# Yikes....zoom zoom indeed MPBs come of age



## MacDoc (Nov 3, 2001)

and eight active processing threads......

What a treat. 

Just figuring on what to take to Australia with me and I sold my 17"core duo 2.66 unibody which with 8 gigs of RAM and an SSD was more than adequate for my purpose and long battery life. Will take a 2.26 Unibody as a back up and for the very long flights ( insane battery life - I can squeeze out 14 hours reading )

Nicely fast all the time.

I put the same drive from the 2.66 with the 6g interface and got the results above.
Said hey with RAM so cheap now lets try 16 and what a sweet machine it is..

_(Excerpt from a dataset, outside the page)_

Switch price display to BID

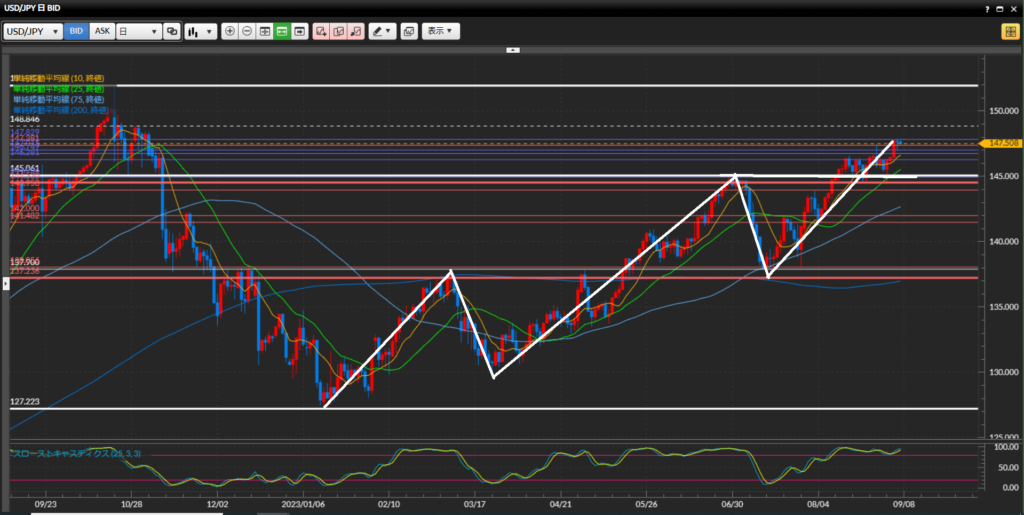point(76,31)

Hi rez screen 1680x1050 gives me almost the same workspace as the 17's in a lighter frame and I get to keep my SD card slot which I like for travelling.

*ANYONE with a 2011 MacBook Pro should consider and SSD 6g and 16 gigs - value for money is really there now.*
As low as $577 for the set and many are putting a second larger hard drive in the optical bay,

I'm also going to test the new 750 Momentus XT over the next while - with its 8 GB cache the boot times are not far off the SSD but gives speed and space in a single drive for less.

SSD certainly has arrived now big time....all three high end towers went out today with SSD boot and one client with a 3.33 came back and put two in getting 550 mps sustained 

Be interested in how many have switched or are considering it.
I find it does make me keep the space trimmed - good reason to end those travel photos.


----------



## Chimpur (May 1, 2009)

Some stuff for me to dream about perhaps lol! 16GB of ram.. wow... thats more than my first computers hard drive held! Or my first iPod... And I think I may wait till the summer to get an SSD. A 1 TB SSD would be really sweet; though costly!


----------



## MacDoc (Nov 3, 2001)

Well in theory you can do a 1 TB rig in a MacBook Pro for less than a $1000 and insane drive speeds.

Really for a pro user $800 or so to get the ram and 240 6g drive on a $2500 machine is not a lot to spend as the results are overwhelming.


----------



## Chimpur (May 1, 2009)

Fair enough. But I think I'll be more than happy with my machine once it comes for a while without modding it at all. 

Though I must admit that the prospect of an ssd looks mighty tempting. My only problem is that I have about 4-500gb of stuff now. And iPhoto and iTunes libraries will only balloon!


----------



## MacDoc (Nov 3, 2001)

750 xt then


----------